Rows of pointing data:
— Begin —

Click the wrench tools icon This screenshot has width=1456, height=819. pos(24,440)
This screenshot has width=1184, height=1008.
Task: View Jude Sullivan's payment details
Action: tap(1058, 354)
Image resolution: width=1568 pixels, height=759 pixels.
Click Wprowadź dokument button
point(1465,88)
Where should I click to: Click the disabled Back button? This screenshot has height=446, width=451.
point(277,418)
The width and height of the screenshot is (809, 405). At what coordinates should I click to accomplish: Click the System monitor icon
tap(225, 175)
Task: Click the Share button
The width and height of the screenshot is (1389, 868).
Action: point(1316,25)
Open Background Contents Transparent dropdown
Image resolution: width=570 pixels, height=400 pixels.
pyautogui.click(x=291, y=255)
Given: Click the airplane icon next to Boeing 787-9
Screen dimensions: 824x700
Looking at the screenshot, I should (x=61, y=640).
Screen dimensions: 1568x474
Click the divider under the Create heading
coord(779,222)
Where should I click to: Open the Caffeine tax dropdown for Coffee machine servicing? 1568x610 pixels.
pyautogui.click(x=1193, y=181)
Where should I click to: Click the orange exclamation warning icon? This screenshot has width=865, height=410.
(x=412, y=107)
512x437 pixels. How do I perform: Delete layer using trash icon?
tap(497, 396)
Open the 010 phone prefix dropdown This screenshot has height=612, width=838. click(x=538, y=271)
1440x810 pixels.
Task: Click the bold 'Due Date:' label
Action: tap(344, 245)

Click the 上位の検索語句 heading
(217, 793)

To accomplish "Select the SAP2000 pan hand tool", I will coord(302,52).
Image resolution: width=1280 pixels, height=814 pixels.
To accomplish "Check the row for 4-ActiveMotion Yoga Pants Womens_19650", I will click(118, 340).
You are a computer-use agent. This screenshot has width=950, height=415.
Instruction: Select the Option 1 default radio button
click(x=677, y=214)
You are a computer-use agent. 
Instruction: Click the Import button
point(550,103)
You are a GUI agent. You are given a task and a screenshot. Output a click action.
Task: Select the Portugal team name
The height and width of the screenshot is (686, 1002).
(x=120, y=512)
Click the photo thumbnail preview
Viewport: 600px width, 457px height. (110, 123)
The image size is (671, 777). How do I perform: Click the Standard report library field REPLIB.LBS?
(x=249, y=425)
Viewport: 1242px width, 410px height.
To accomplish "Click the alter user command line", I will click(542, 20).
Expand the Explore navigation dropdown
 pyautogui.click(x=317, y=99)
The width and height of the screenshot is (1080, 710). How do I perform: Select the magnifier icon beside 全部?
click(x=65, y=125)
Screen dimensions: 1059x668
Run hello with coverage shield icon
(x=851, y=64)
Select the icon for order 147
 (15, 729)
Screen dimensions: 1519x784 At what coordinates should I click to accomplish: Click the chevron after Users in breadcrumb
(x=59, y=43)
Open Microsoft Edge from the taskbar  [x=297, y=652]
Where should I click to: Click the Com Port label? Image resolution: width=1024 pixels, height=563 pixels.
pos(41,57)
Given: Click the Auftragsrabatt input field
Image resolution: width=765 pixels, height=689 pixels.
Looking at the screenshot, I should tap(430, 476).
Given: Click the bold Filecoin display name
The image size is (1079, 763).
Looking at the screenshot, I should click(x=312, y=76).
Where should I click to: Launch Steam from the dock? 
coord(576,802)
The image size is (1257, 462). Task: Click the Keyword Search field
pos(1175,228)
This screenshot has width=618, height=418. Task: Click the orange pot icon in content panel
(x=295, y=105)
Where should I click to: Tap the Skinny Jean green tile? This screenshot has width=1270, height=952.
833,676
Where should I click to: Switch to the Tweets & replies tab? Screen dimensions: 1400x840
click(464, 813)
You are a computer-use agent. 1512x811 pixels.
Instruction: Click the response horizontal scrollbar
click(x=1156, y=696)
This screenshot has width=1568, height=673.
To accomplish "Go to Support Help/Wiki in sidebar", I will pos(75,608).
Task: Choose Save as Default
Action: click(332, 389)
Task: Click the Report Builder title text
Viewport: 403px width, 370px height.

— End —

*Stated goal*. Render the stretch of lines from the one containing "Given: Click the Auftragsrabatt input field" through the one containing "coord(576,802)" as a Markdown table with two columns: No., holding a row number, and Line, holding the line itself. Skip any blank lines.

*Answer to this task*.
| No. | Line |
|---|---|
| 1 | Given: Click the Auftragsrabatt input field |
| 2 | Image resolution: width=765 pixels, height=689 pixels. |
| 3 | Looking at the screenshot, I should tap(430, 476). |
| 4 | Given: Click the bold Filecoin display name |
| 5 | The image size is (1079, 763). |
| 6 | Looking at the screenshot, I should click(x=312, y=76). |
| 7 | Where should I click to: Launch Steam from the dock?  |
| 8 | coord(576,802) |